[[ Raw data, beginning ]]

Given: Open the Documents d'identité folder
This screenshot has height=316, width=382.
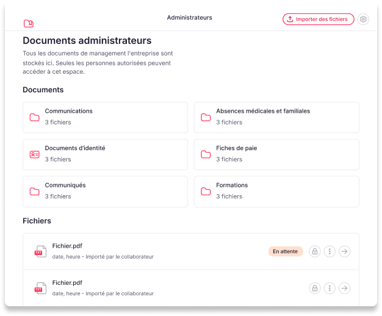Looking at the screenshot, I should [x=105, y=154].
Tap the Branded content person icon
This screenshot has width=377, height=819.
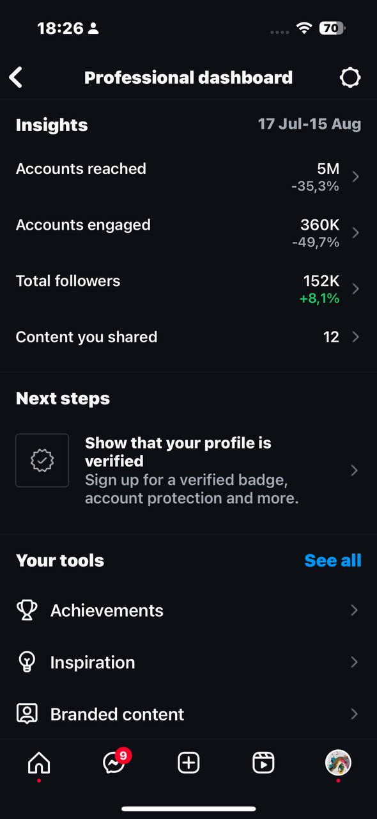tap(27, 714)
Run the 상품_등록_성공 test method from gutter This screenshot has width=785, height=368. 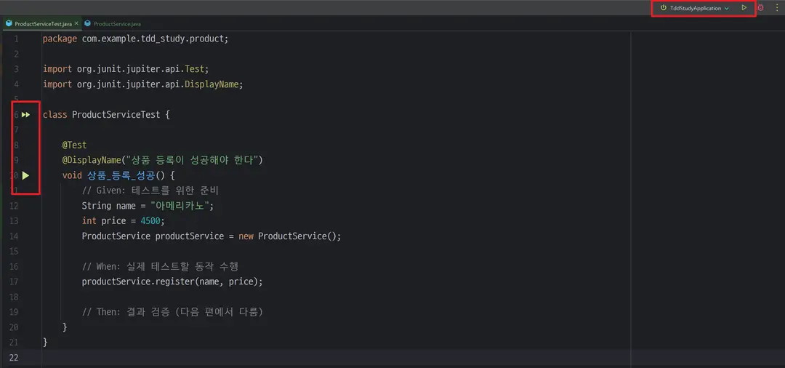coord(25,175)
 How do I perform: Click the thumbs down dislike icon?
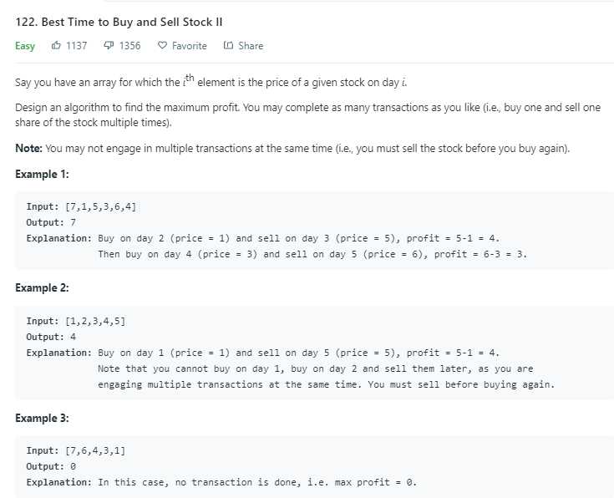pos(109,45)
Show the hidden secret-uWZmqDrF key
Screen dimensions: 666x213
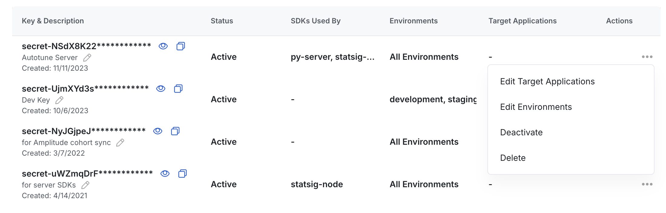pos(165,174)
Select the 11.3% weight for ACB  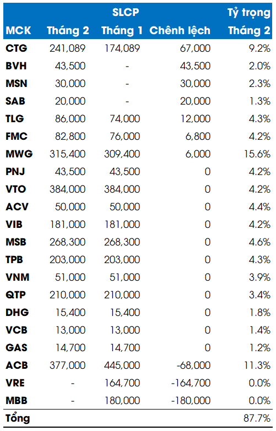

[[ Raw data, end ]]

◆ What you are asked to do:
For this exercise, the lines from the one containing "Show the hidden secret-uWZmqDrF key" through the last line of the entries above are to be output exactly, both included, and pictures are skipped.

◆ Written answer:
Show the hidden secret-uWZmqDrF key
Screen dimensions: 666x213
pos(165,174)
Select the 11.3% weight for ACB  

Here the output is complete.